In order to make bacterial cellulose production cost-effective, alternative growth media must be developed. One current avenue is using industrial waste as growth media. Tsouko et al. have found that the bacterial strain K. sucrofermentans DSM 15973 could produce relatively high concentrations of bacterial cellulose when cultivated in waste streams from oilseed-based biodiesel industries and confectionary industries. [5] Crude glycerol is a byproduct of biodiesel production. Using crude glycerol supplemented with waste from oilseed-based biodiesel industries or confectionary industries, yield of bacterial cellulose was increased to approximately 13 g of bacterial cellulose per L of media. The carbon return was 0.89 g of bacterial cellulose per g of crude glycerol. [5]


While less than 100% return on inputted carbon using crude glycerol and waste streams is not ideal, the process is still viable. Because the carbon source and supplement were both waste products from already existing industries, bioethanol produced from bacterial cellulose taps into carbon and cellulose reserves previously disregarded.

© Jeremy Uang. The author grants permission to copy, distribute and display this work in unaltered form, with attribution to the author, for noncommercial purposes only.

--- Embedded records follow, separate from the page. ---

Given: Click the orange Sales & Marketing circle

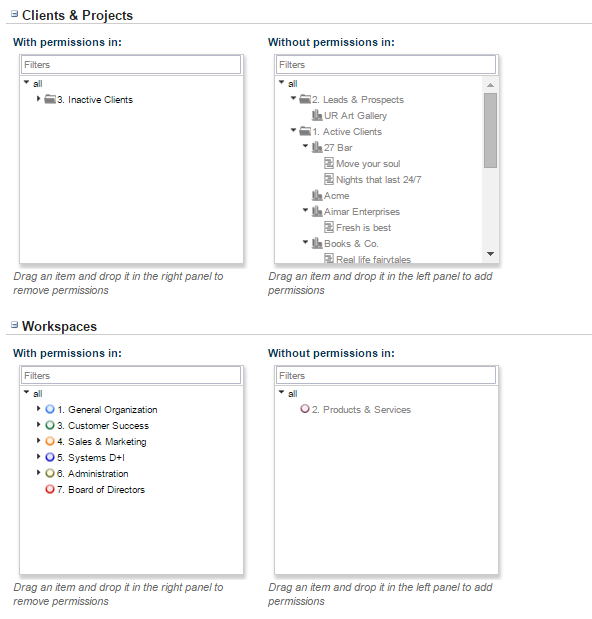Looking at the screenshot, I should [x=50, y=441].
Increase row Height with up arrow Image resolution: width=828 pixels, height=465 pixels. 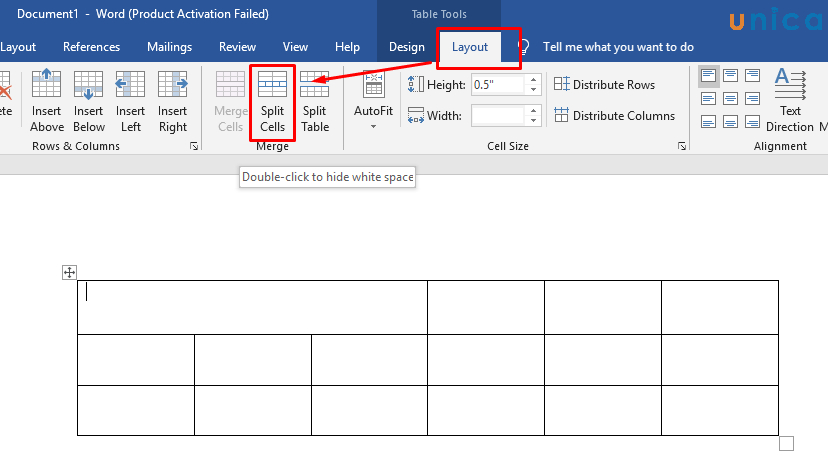pyautogui.click(x=534, y=80)
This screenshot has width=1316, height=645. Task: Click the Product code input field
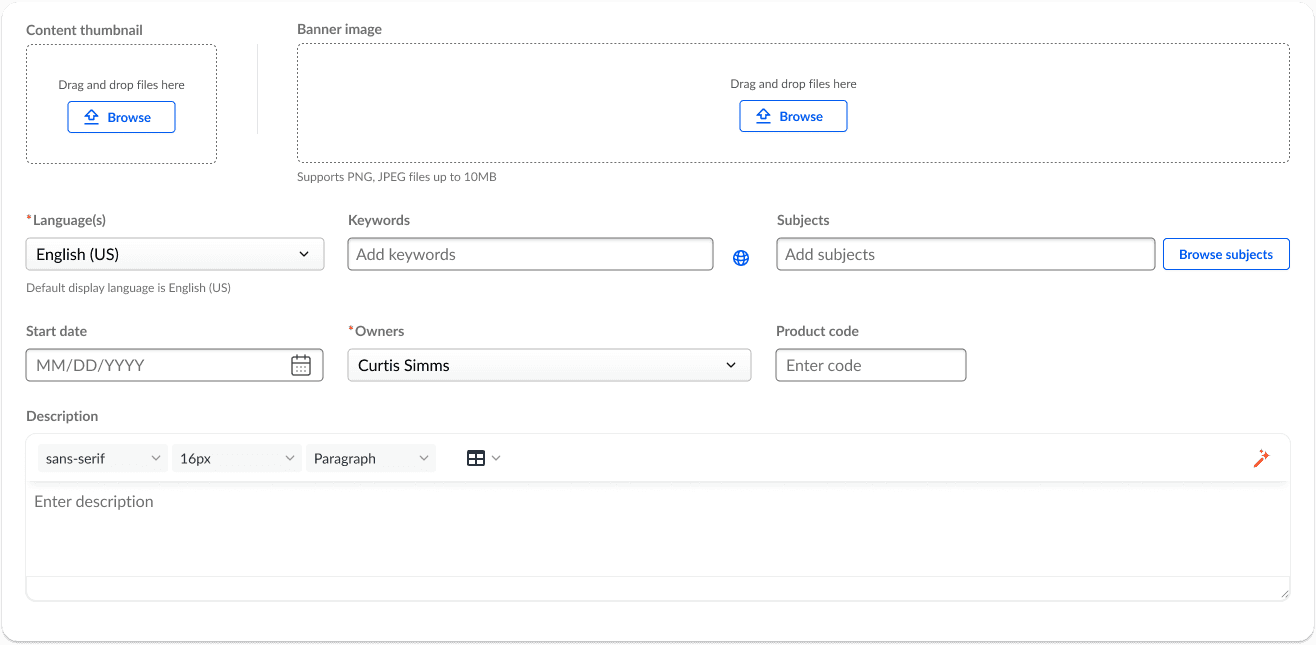870,365
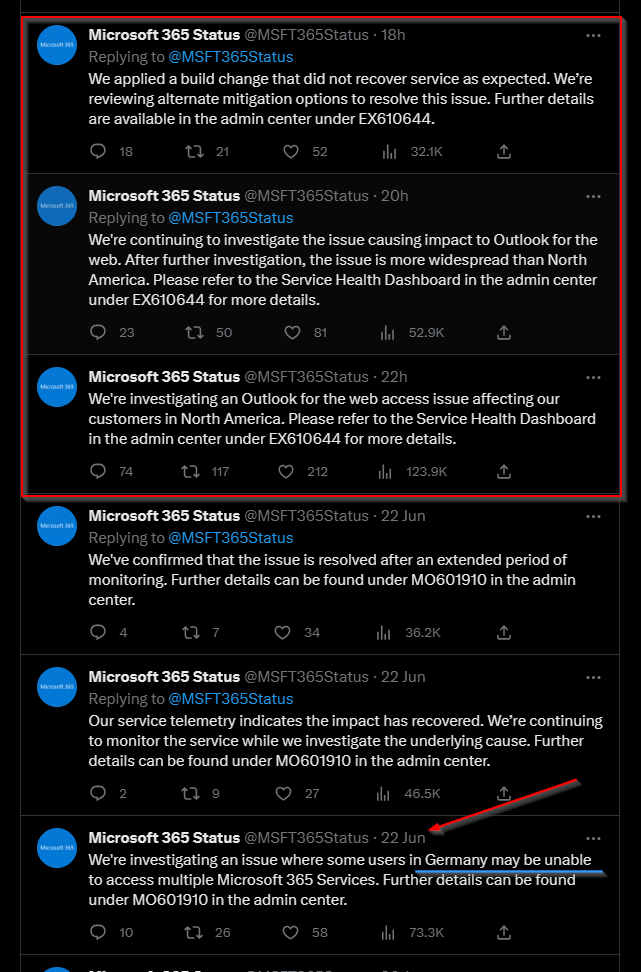This screenshot has height=972, width=641.
Task: Like the issue resolved MO601910 tweet
Action: [283, 632]
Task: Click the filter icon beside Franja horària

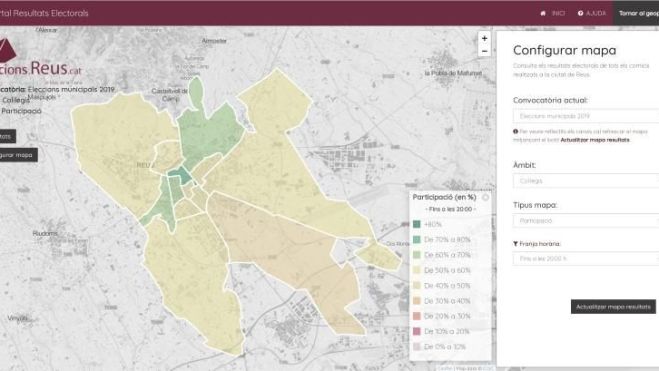Action: pos(515,244)
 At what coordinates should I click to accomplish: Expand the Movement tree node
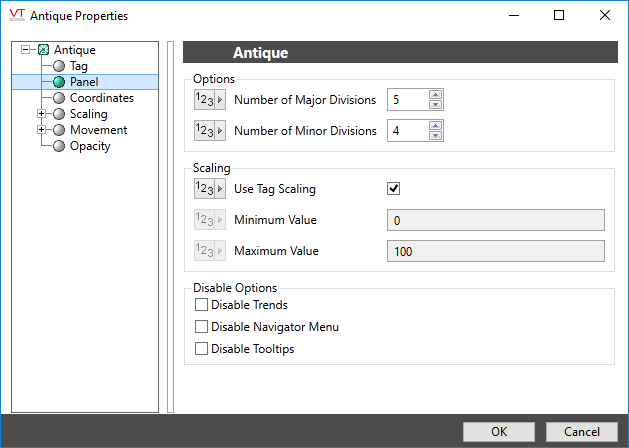click(x=41, y=130)
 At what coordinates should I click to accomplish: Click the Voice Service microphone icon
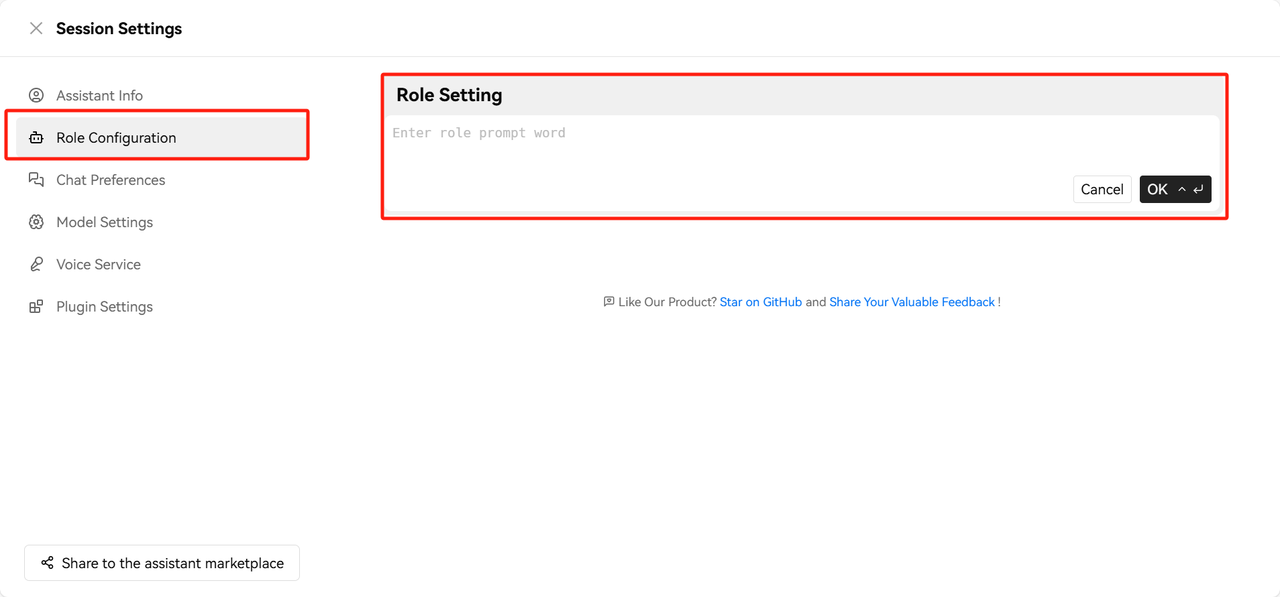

All other rights, including commercial rights, are reserved to the author.


[1] "Inventory of U.S. Greenhouse Gas Emissions and Sinks: 1990-2013," U.S. Environmental Protection Agency, EPA 430-R-15-004, April 2015.

[2] M. Balat, "Production of Bioethanol From Lignocellulosic Materials Via the Biochemical Pathway: A Review," Energ. Convers. Manage. 52, 858, (2011).

[3] S. N. Naik et al., "Production of First and Second Generation Biofuels: A Comprehensive Review," Renew. Sust. Energ. Rev. 14, 578, (2010).

[4] Q. Kang et al., "Bioethanol from Lignocellulosic Biomass: Current Findings Determine Research Priorities," The Scientific World J. 2014, 298153, (2014).

[5] E. Tsouko et al., "Bacterial Cellulose Production from Industrial Waste and by-Product Streams," Int. J. Mol. Sci. 16, 14832, (2015).